*Set task A*
Print the part of the San Miguel de Allende post from "Sunday, August 18, 2019" up to and including "Allende Mirador (Lookout)", without changing a single word.

*Excerpted text*
——

Sunday, August 18, 2019

RV Park Living in San Miguel de Allende, Trolley Tour of the City, and Hiking the Botanical Garden

At the San Miguel de Allende Mirador (Lookout)
      We finally got to go on the Trolley Tour of San Miguel de Allende! On our third attempt, we arrived early enough to purchase a ticket before they sold out. We had to settle for a Spanish-only tour as there is only one bilingual tour per day in July, but it was fine. It was actually good practice for me to learn to hear Spanish and Jon could interpret most of the information that I couldn’t understand.
     Much of the tour we had already experienced while walking around downtown, but the view from El Mirador (the outlook) was worth the 40 pesos ($2 US) per person, providing a panoramic view of the city. It was especially breathtaking to see the Parroquia San Miguel Arcángel, the magnificent neo-Gothic 17th-century church, from this mountainside vista.
     There are so many beautiful old churches in San Miguel de Allende, I could do an entire blog post on that topic alone. Designated a World Heritage Site in 2008 by UNESCO, San Miguel de Allende's well-preserved historic center is filled with buildings from the 17th and 18th centuries.

——

*Material provided*
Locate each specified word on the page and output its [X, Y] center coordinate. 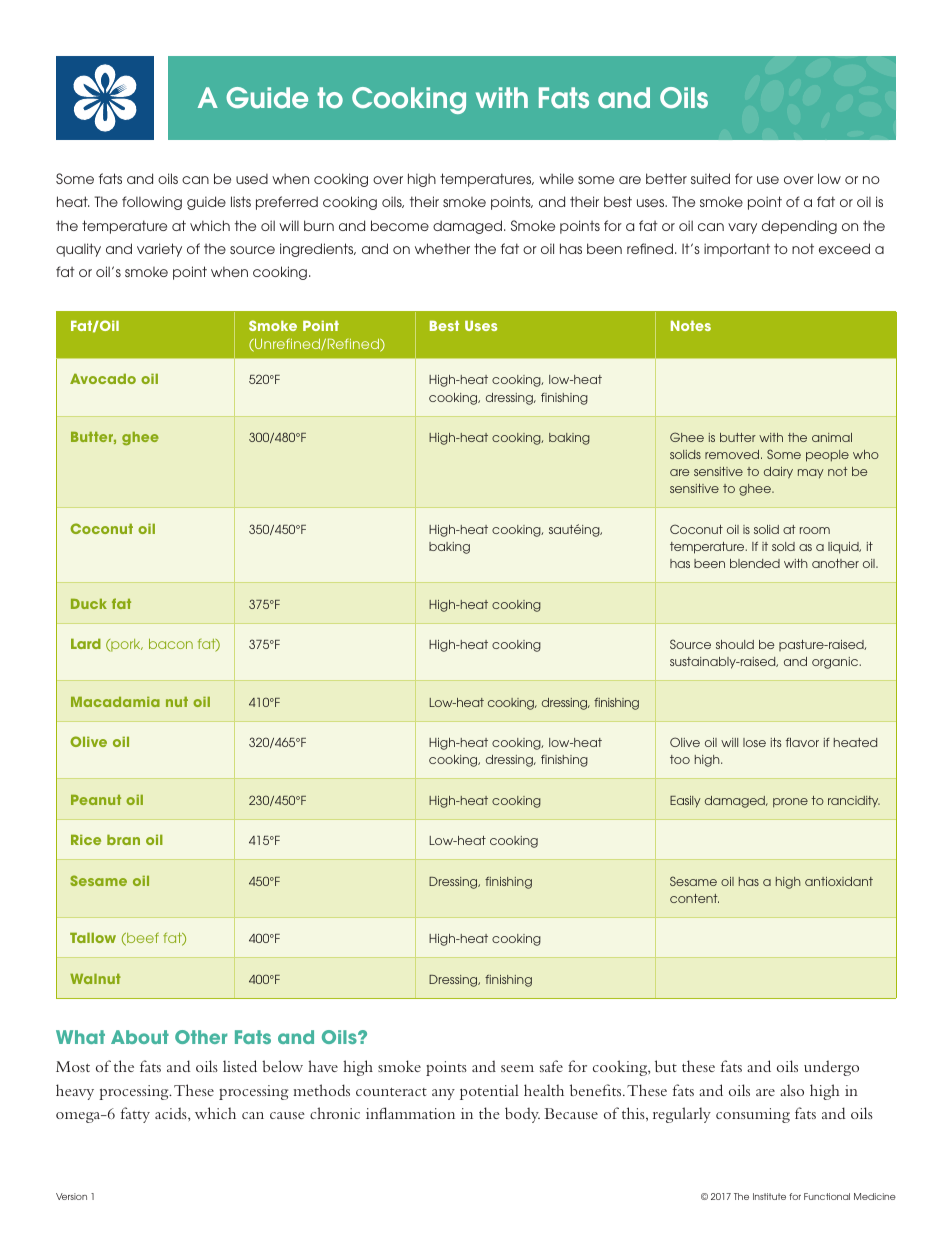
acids [172, 1113]
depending [799, 227]
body [522, 1115]
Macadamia [115, 702]
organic [836, 663]
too [680, 759]
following [152, 203]
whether [442, 248]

——

*Set task B*
Output every line of the records above, the ones after the San Miguel de Allende post, without changing anything, and leave out the pictures.

*Written solution A*
Sunday, August 18, 2019

RV Park Living in San Miguel de Allende, Trolley Tour of the City, and Hiking the Botanical Garden

At the San Miguel de Allende Mirador (Lookout)

*Written solution B*
Locate each specified word on the page and output its [X, Y] center coordinate. 
acids [172, 1113]
depending [799, 227]
body [522, 1115]
Macadamia [115, 702]
organic [836, 663]
too [680, 759]
following [152, 203]
whether [442, 248]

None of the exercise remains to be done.